TASK — Go to the line holding "Where should I" in the data below. Return it and each line after it through the last, exactly, and skip the pictures.

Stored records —
============

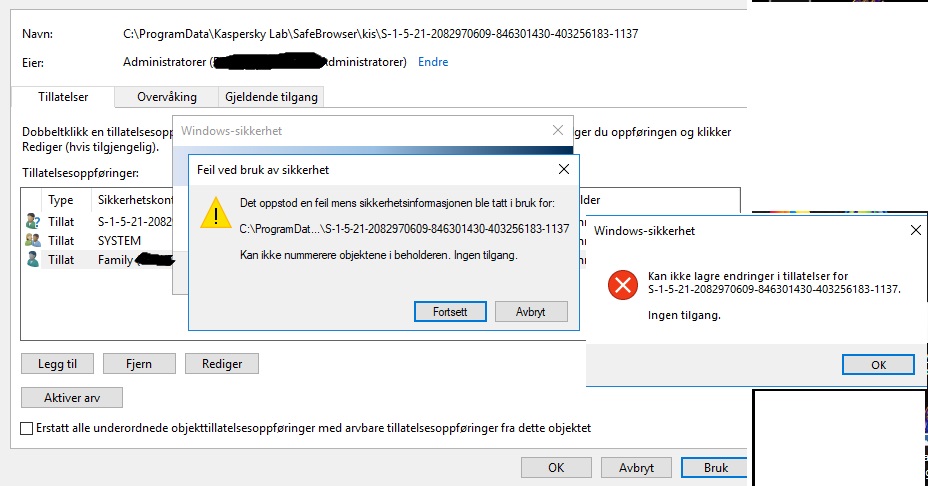Click the Aktiver arv button

[72, 398]
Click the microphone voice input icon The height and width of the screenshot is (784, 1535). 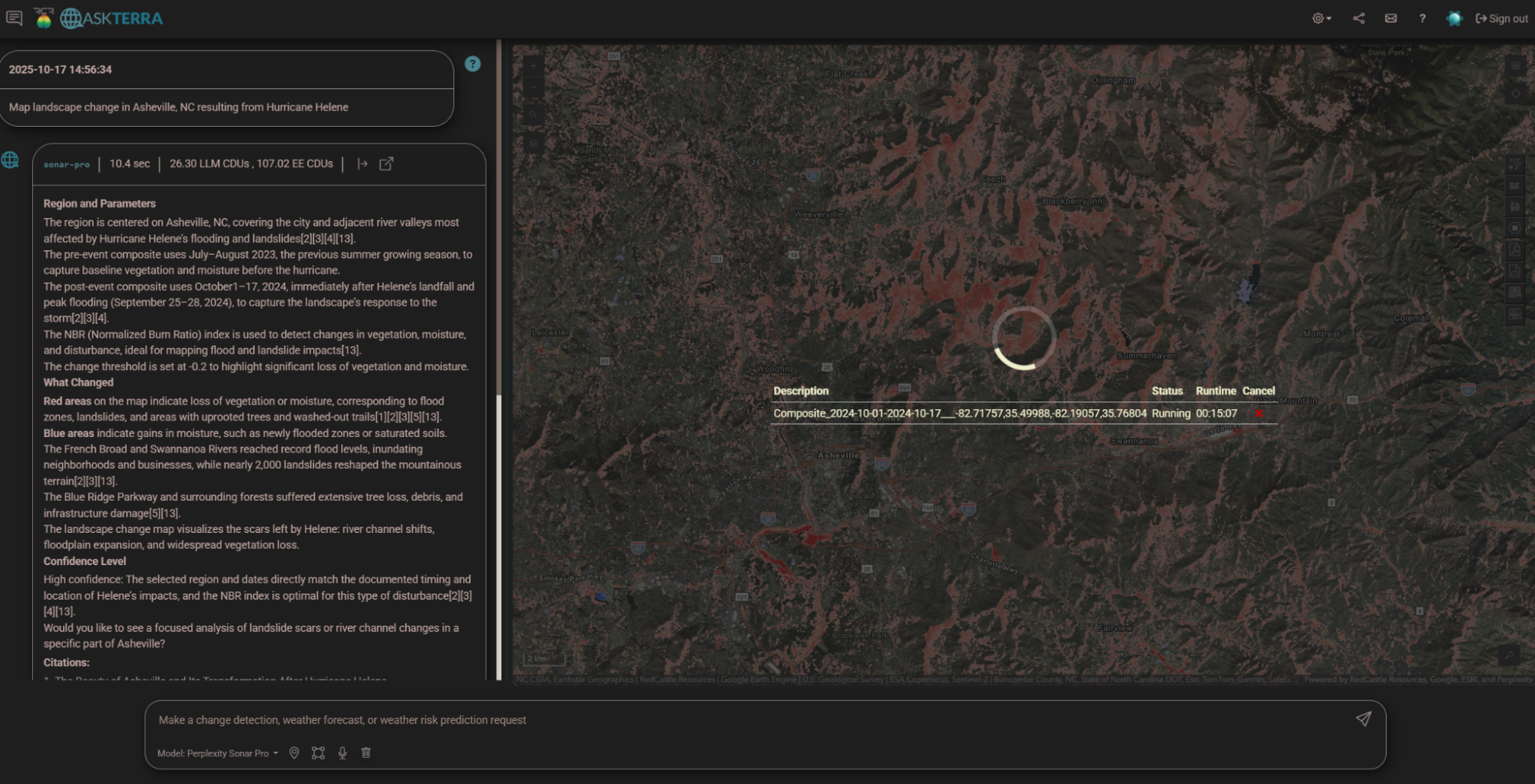[342, 753]
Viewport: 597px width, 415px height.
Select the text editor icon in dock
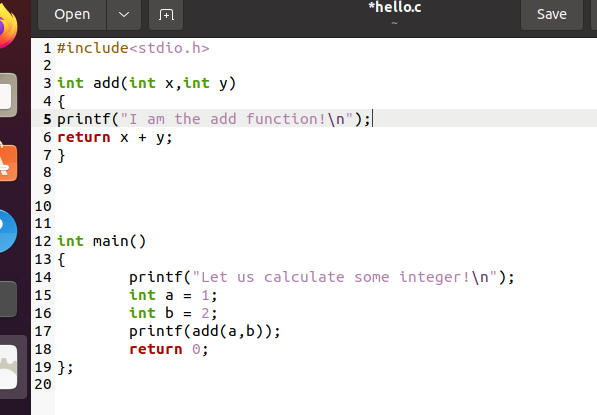[x=8, y=367]
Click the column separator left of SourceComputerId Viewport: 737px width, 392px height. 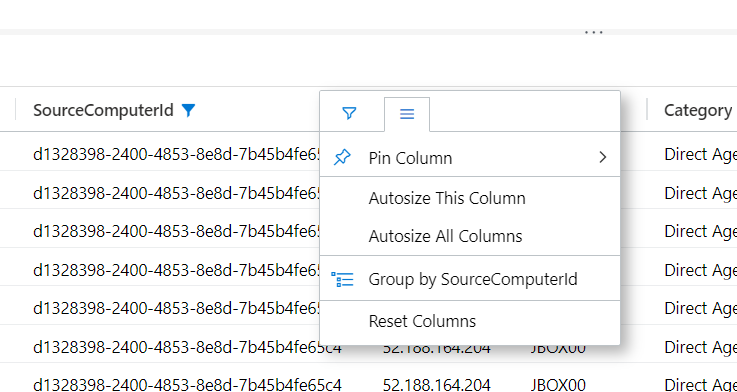coord(16,110)
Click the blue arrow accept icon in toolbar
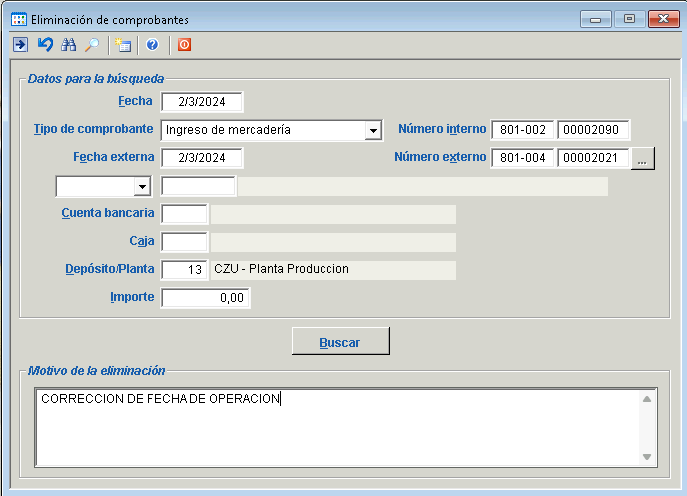687x496 pixels. tap(20, 45)
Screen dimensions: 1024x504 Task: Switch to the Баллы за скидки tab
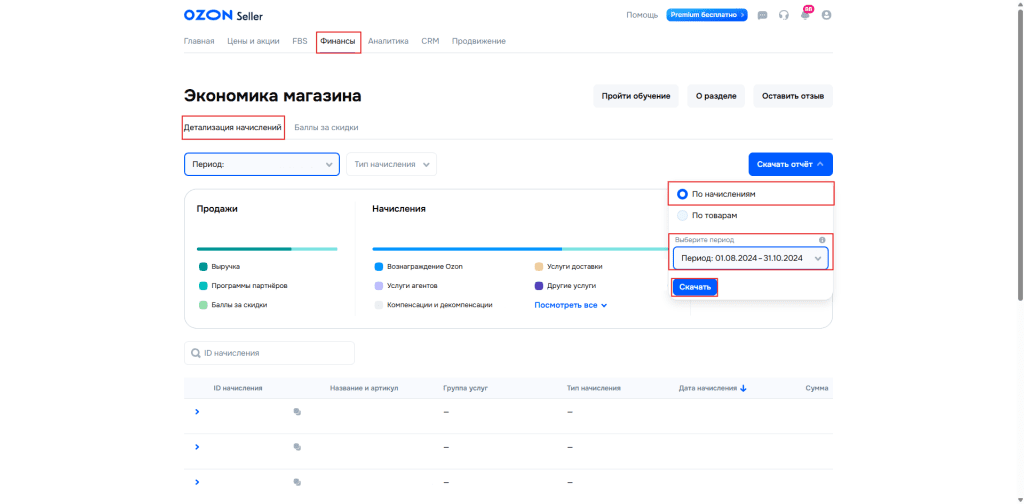[326, 128]
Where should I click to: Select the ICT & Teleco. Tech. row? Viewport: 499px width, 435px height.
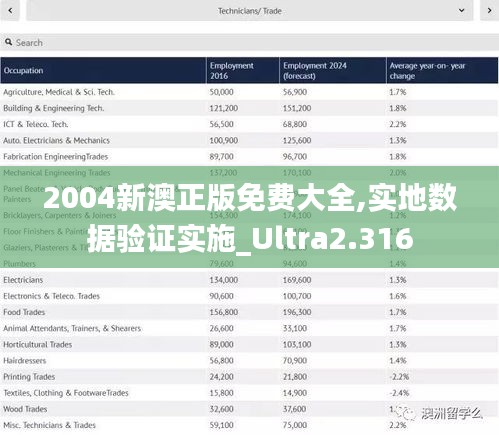coord(249,124)
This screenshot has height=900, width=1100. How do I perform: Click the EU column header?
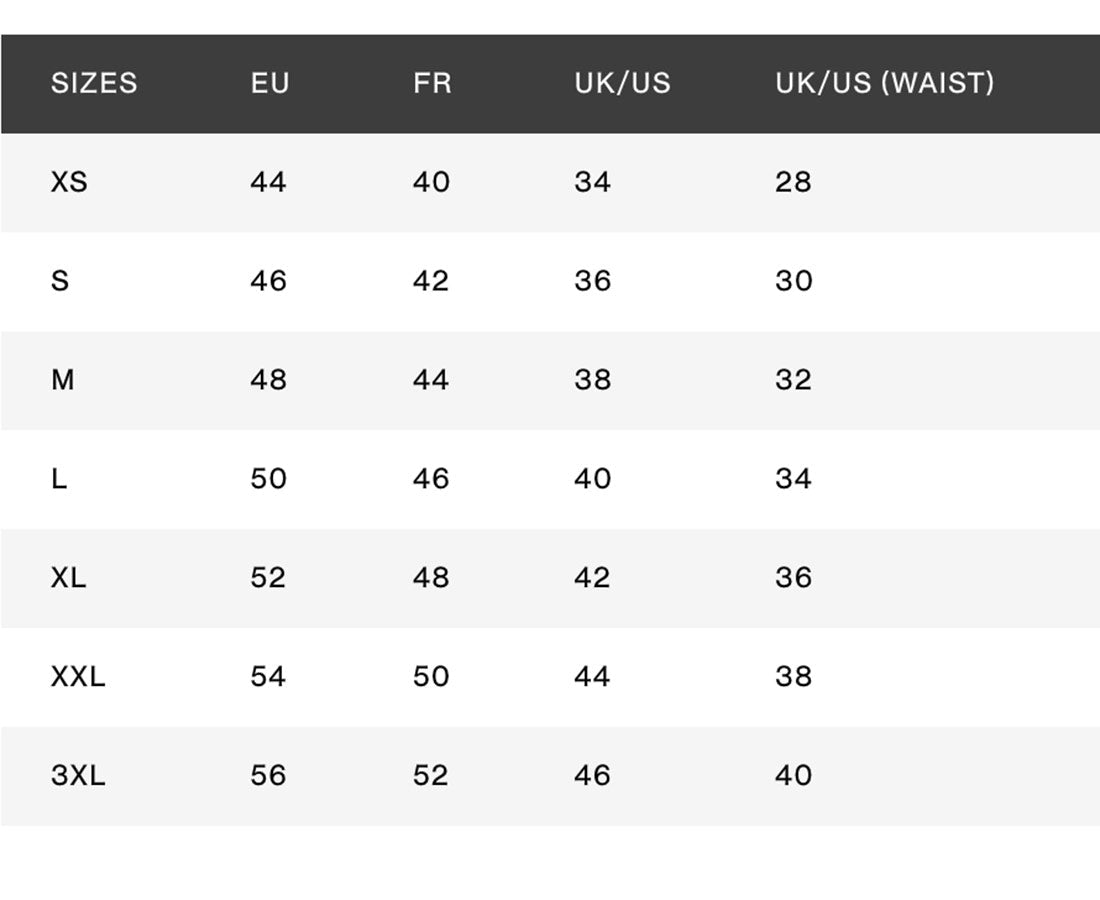pyautogui.click(x=270, y=83)
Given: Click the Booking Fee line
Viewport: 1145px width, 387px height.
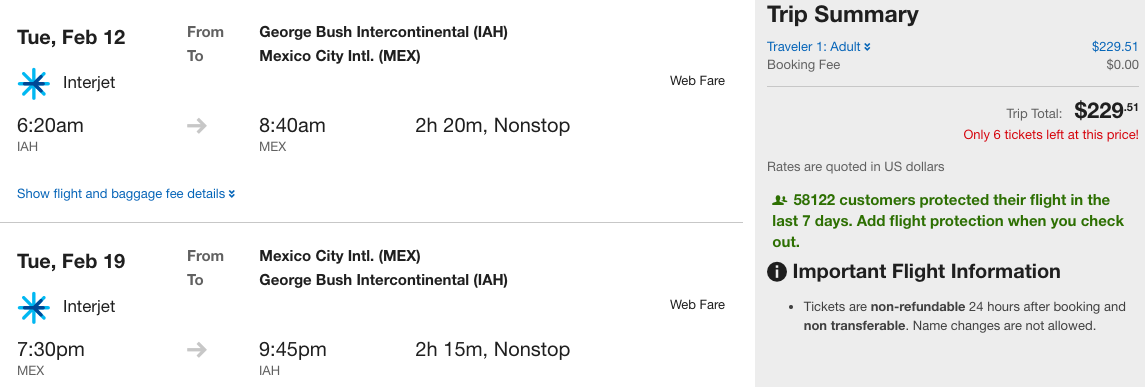Looking at the screenshot, I should [953, 65].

============

RESULT OF THIS TASK —
Where should I click to: Select the ICT & Teleco. Tech. row? Viewport: 499px width, 435px height.
coord(249,124)
This screenshot has height=900, width=1100. How do I perform: Click the EU column header?
pyautogui.click(x=270, y=83)
Given: Click the Booking Fee line
Viewport: 1145px width, 387px height.
Looking at the screenshot, I should [953, 65].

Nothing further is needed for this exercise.